> COMPLETE THE FOLLOWING
1. Output word for word everything in the entries from the line containing "Describe the element at coordinates (1346, 324)" down to the last entry, including both ends, and omit the pictures.
2. Pick up the essay against a natural law regime where it stops and carry it forward.

> READING PASSAGE
=-=-=
Against the Separationists
Br. Anthony Maria Akerman O.P. on the impossibility of a natural law regime, and the necessity of the divine law for the temporal power.
Many Catholics, seeking to avoid the labels of both “liberalism” and “integralism,” attempt to split the difference by describing the State as a kind of “natural law regime.” In this imagined via media, they see themselves set apart from true liberals, for whom even appealing to the “natural law” is excessively partisan; and at the same time, set apart from the integralists, denying that positive divine law ought to direct the temporal power.
My central aim here is to close the door on such a middle way.
I intend to do so by showing how the natural law itself is inextricably linked to the positive divine law. At least in the majority of contemporary situations, a purely natural law regime is not a possibility. The bulk of my argument is based on Thomas Aquinas’ treatise on law. I’ll conclude, however, with an examination of some magisterial texts, particularly from Leo XIII and, even, Benedict XVI to confirm that this strictly natural temporal power is neither proposed nor defended by the Church.
Aquinas on Law
How does St. Thomas define and categorize law? Law (in general) is “an ordinance of reason for the common good.” (Summa Theologieae, I-II, 90.4) Concerning the various kinds of law: First, there is the eternal law. This is, essentially, the divine Mind. (91.5)
Then there is the natural law, which is nothing other than the eternal law as it exists in the mind of man. (91.2) It is inscribed into the very nature of man, and is concerned with “self-evident principles.” (94.2) Of course in concrete historical circumstances the conclusions from these self-evident principles may become confused when man’s “reason is perverted by passion or habit” nevertheless the precepts of the natural law are, in principle, knowable by the light of reason alone. (94.5)
=-=-=
> EXCERPTED DATA
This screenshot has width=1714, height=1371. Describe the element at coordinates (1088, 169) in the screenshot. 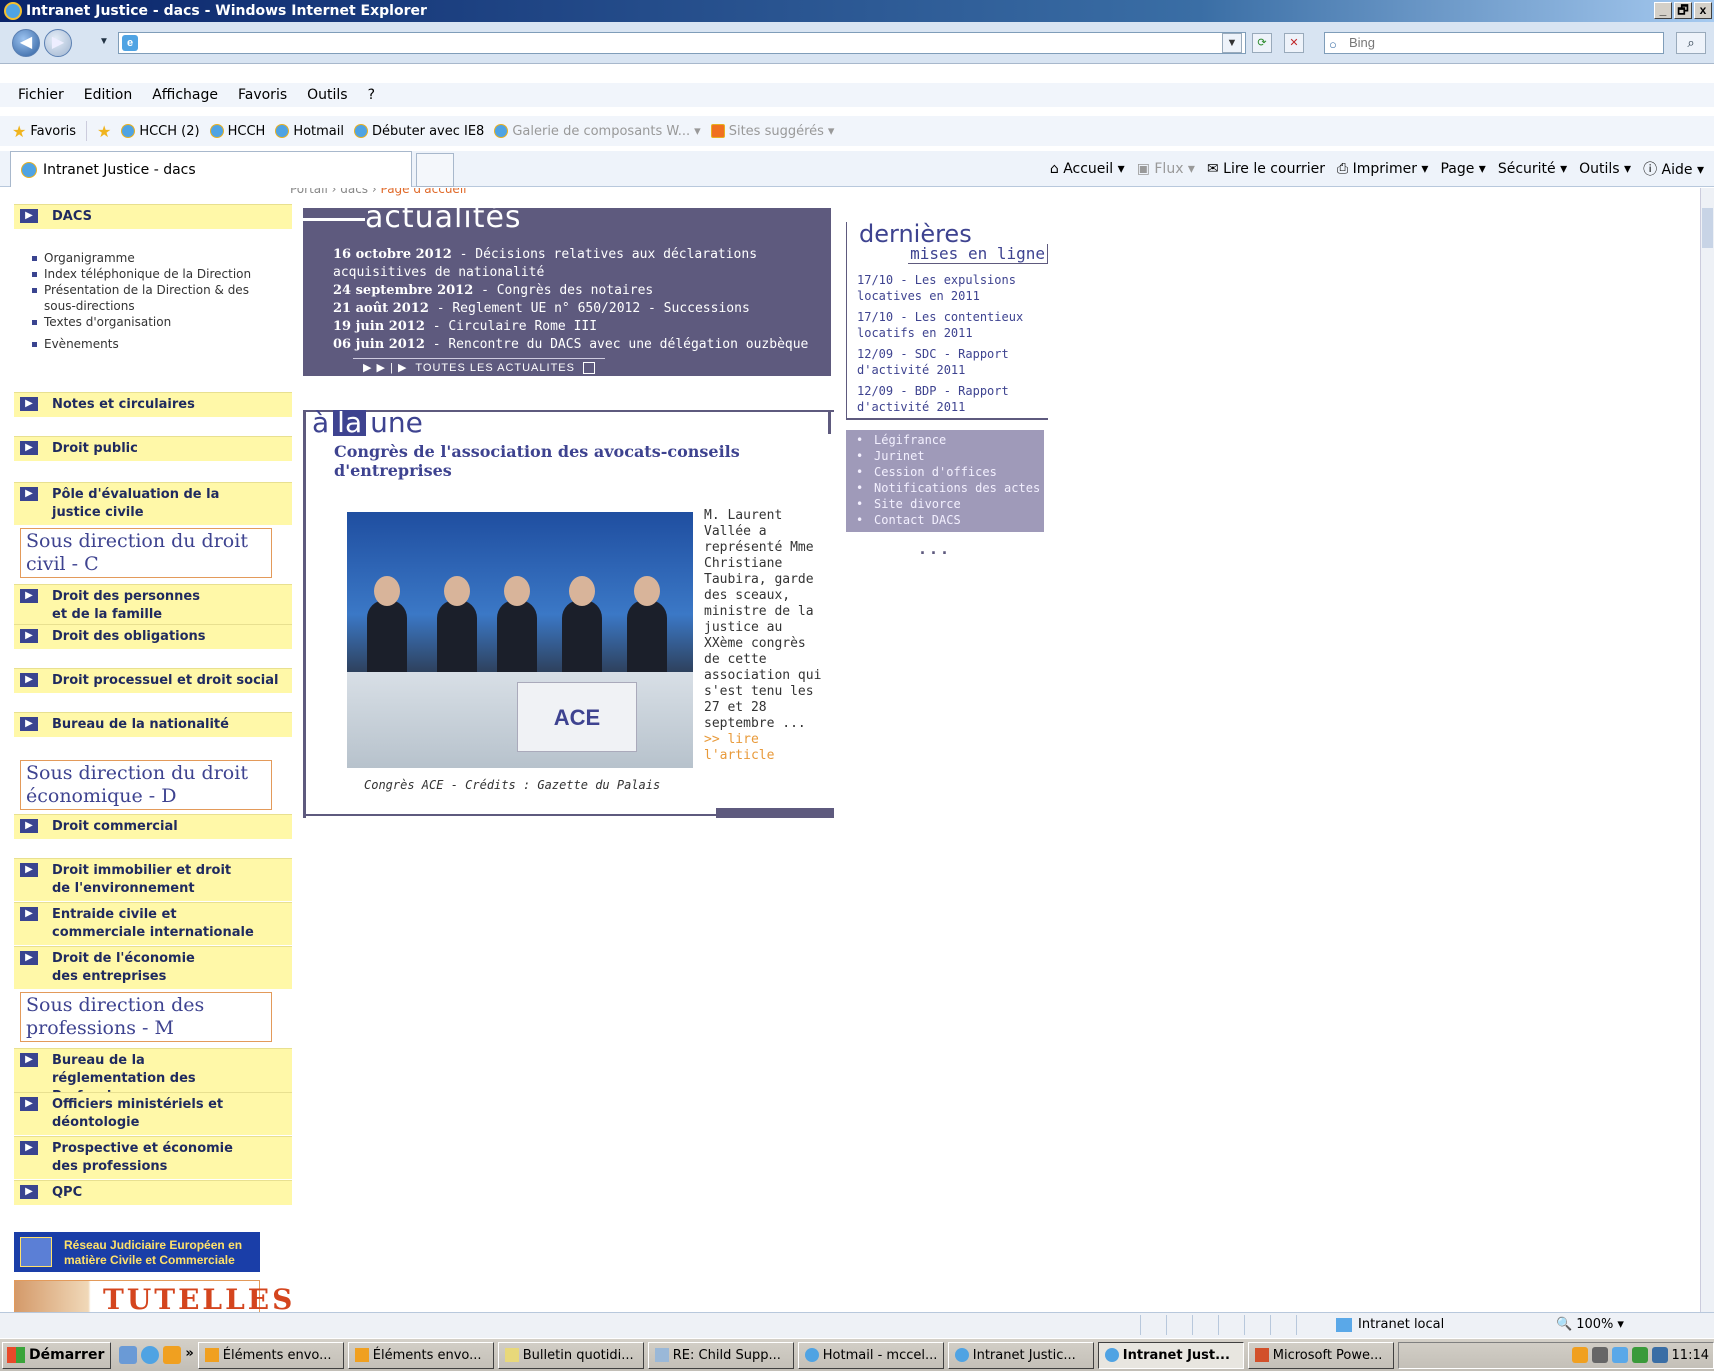

I see `home-button: ⌂ Accueil ▾` at that location.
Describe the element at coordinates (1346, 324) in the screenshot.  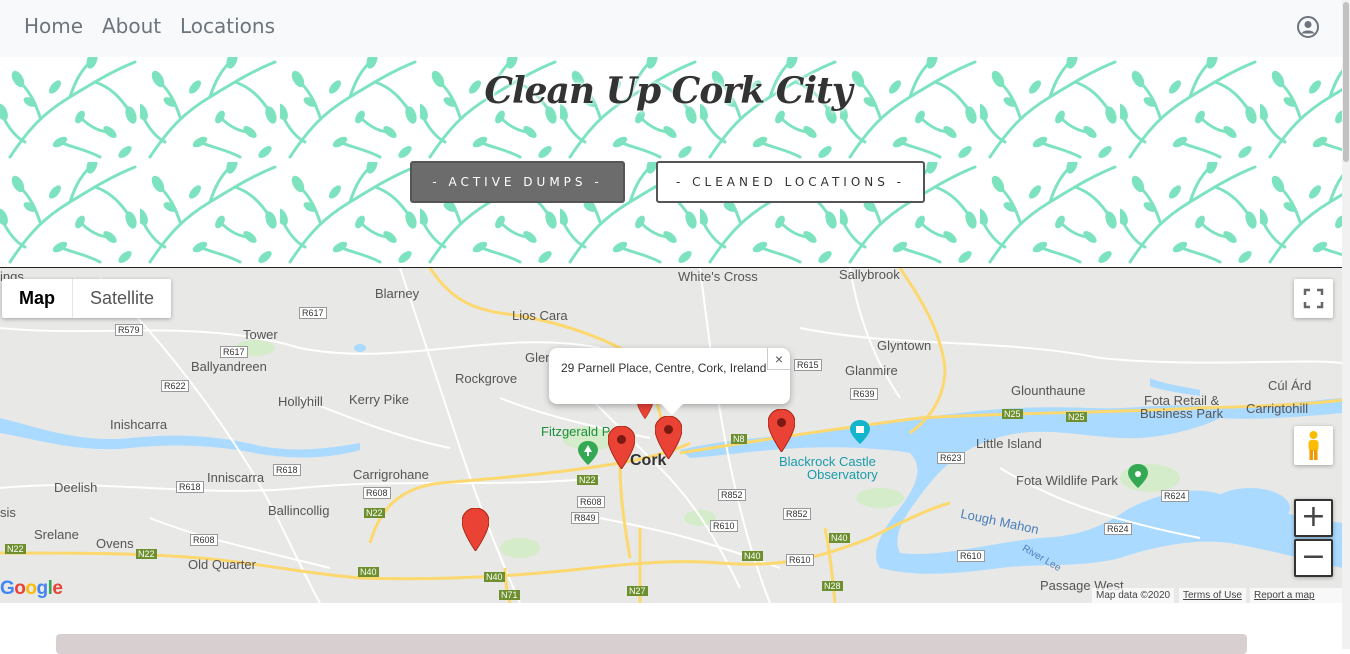
I see `page-scrollbar` at that location.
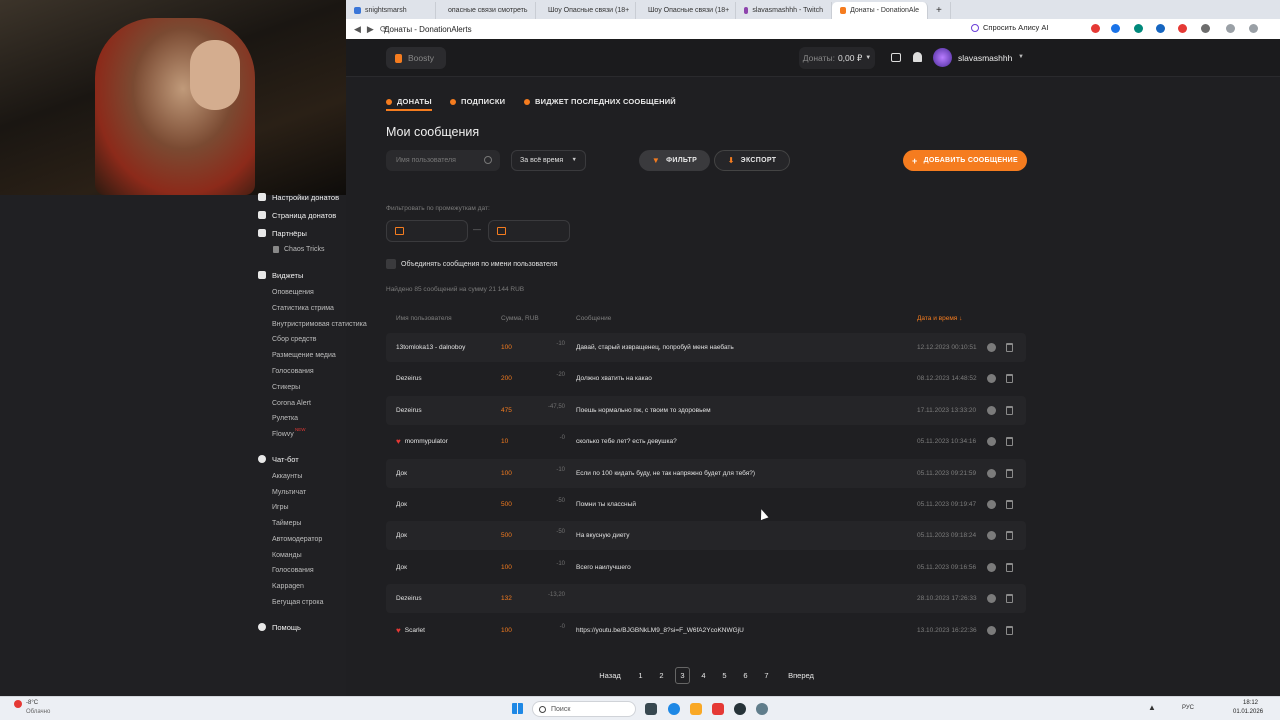 This screenshot has width=1280, height=720. What do you see at coordinates (409, 104) in the screenshot?
I see `tab-donations: ДОНАТЫ` at bounding box center [409, 104].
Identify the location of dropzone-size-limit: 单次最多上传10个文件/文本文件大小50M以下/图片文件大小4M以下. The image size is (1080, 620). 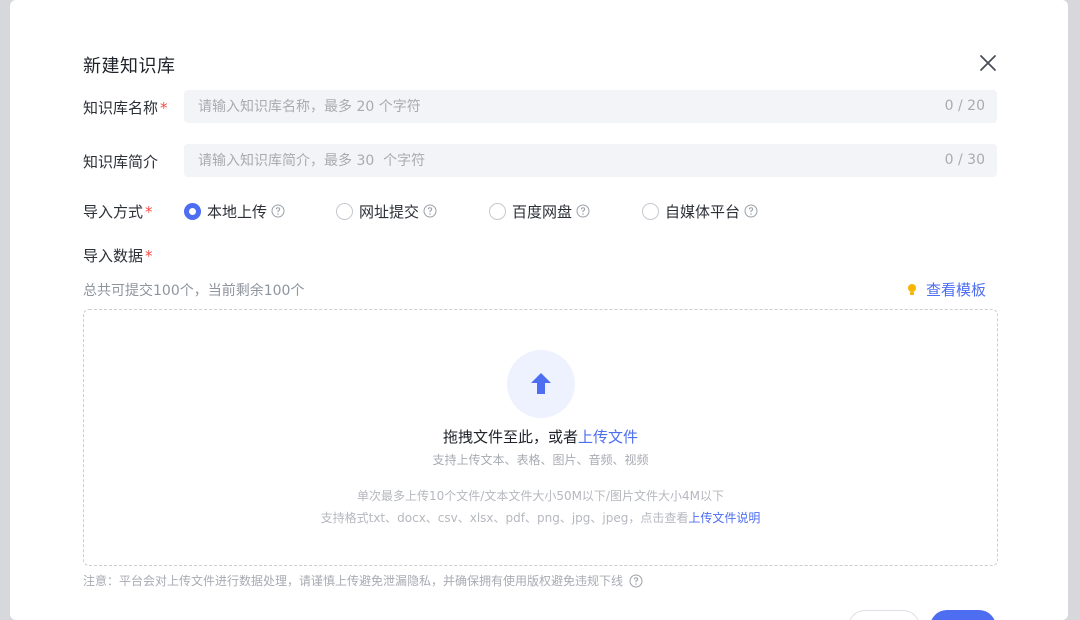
=-=-=
> EXPECTED RESPONSES
1.
Describe the element at coordinates (1346, 324) in the screenshot.  
I see `page-scrollbar` at that location.
 This screenshot has width=1280, height=720. What do you see at coordinates (409, 104) in the screenshot?
I see `tab-donations: ДОНАТЫ` at bounding box center [409, 104].
Identify the location of dropzone-size-limit: 单次最多上传10个文件/文本文件大小50M以下/图片文件大小4M以下. The image size is (1080, 620). 

2.
Natural law, though it provides the unalterable first principles of practical reason, still needs some further specification (what Thomas calls a determinatio). This is the task of human law. (91.3) Human law is thus an extension of the natural law, and thus must be in harmony with it. However, it is more particular because the natural law cannot specify itself. For example, that a thief ought to be punished is knowable to natural reason. But how a thief ought to be punished must be determined by human law.
But even with these additional determinations provided by human law, another law, a divine, or revealed law, is still needed. Aquinas gives several reasons: First, God has destined man for a supernatural end, and therefore more than a natural law is required to attain it. Second, what God reveals is known with greater certainty. So even those things that are naturally knowable can be purified of human fallibility with the help of revelation. Also, human law simply cannot punish or forbid all evil deeds, but so that no evil may go unpunished, God supplies a divine law. (91.4)
Considering these reasons alone, it is not obvious why the State would find the natural law necessarily insufficient, or have any strict need of divine revelation. The responsibility of the temporal power is to direct man to his natural good. So the temporal power is legitimately governed by human law, which is to say, it is governed by the natural law and supplemented by those determinations provided by legitimate human authority. As Aquinas says: the end of human law differs from the end of Divine law, insofar as human law is directed to the “temporal tranquility of the State,” which it does by directing external actions. (98.1)
Some are apparently content to stop here. The State, they will claim, is a strictly secular power, and thus has no competence or interest in directing man spiritually, which is the concern of “religion.” This of course, would be an incredibly superficial reading. It is unmistakable that the natural law does include precepts concerning right relation to God.
St. Thomas says that natural reason commands that “man should do something through reverence for God.” But, he adds, reason itself does not tell us that he should do this or that determinate thing. These determinations, he says, are provided “by Divine or human law.” (II-II, 81.2, ad. 3) For example, “offering sacrifices belongs generically to the natural law ... but the determination of sacrifices is established either by God or by man.” (II-II, 85.1, ad. 1) In other words, to worship God is a dictate of the natural law, and thus is something with which even a “natural law” regime should be concerned.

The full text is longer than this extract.